> _Work to complete_: Each line from the one containing "Screen dimensions: 990x300" through the last line of the records is to be repeated exactly, with all pictures left out.

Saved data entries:
===

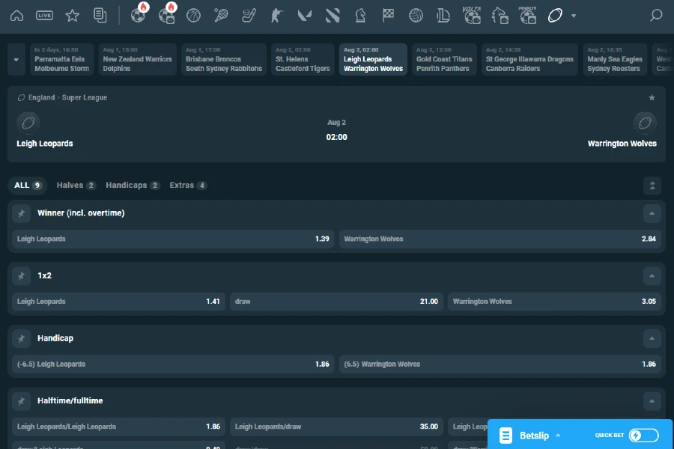Open the search function
Viewport: 674px width, 449px height.
(x=655, y=14)
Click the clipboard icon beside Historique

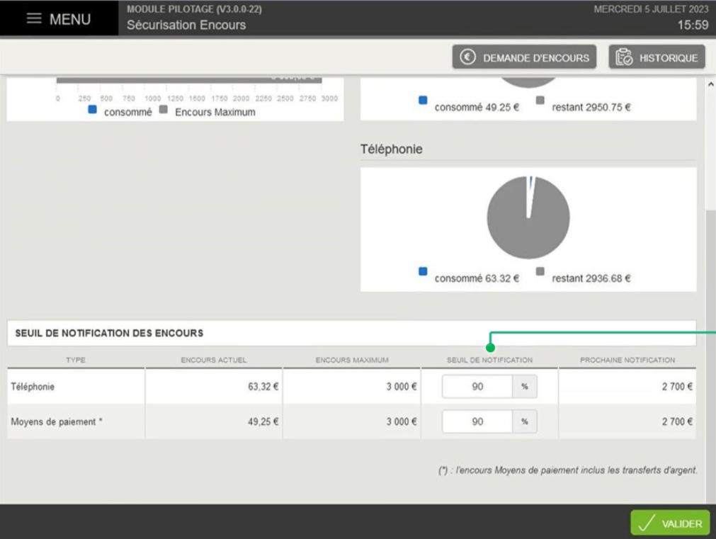click(x=623, y=57)
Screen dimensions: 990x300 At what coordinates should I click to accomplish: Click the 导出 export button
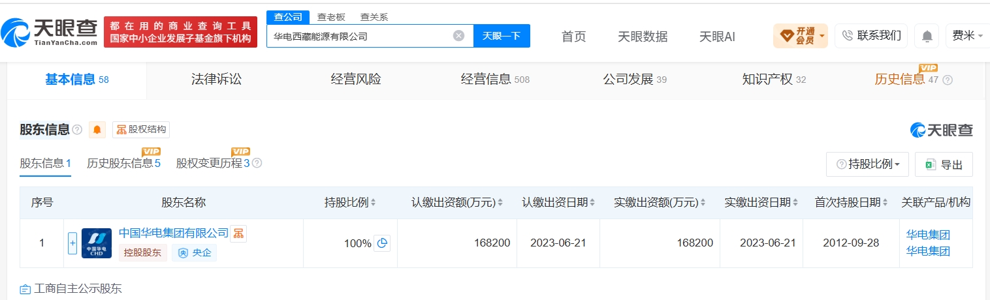(x=944, y=164)
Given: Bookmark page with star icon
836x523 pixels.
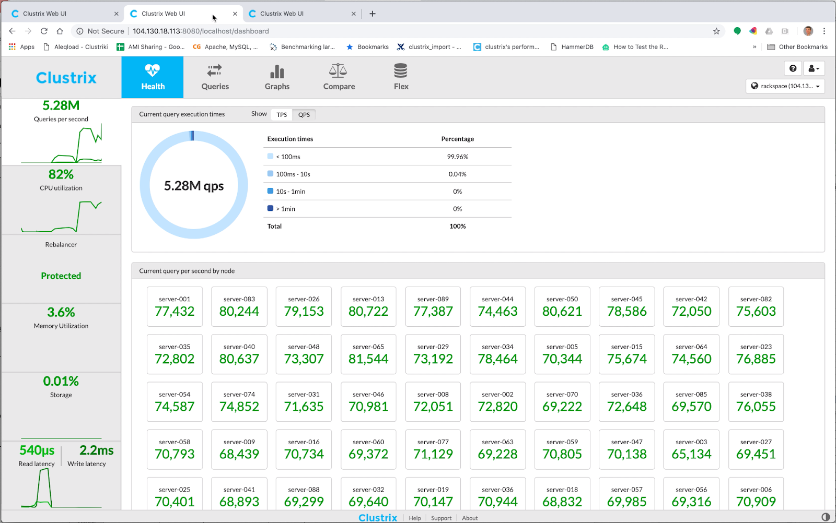Looking at the screenshot, I should click(x=716, y=31).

===

> _Response to this task_:
Screen dimensions: 990x300 At what coordinates should I click to accomplish: Click the 导出 export button
(x=944, y=164)
Given: Bookmark page with star icon
836x523 pixels.
Looking at the screenshot, I should click(x=716, y=31).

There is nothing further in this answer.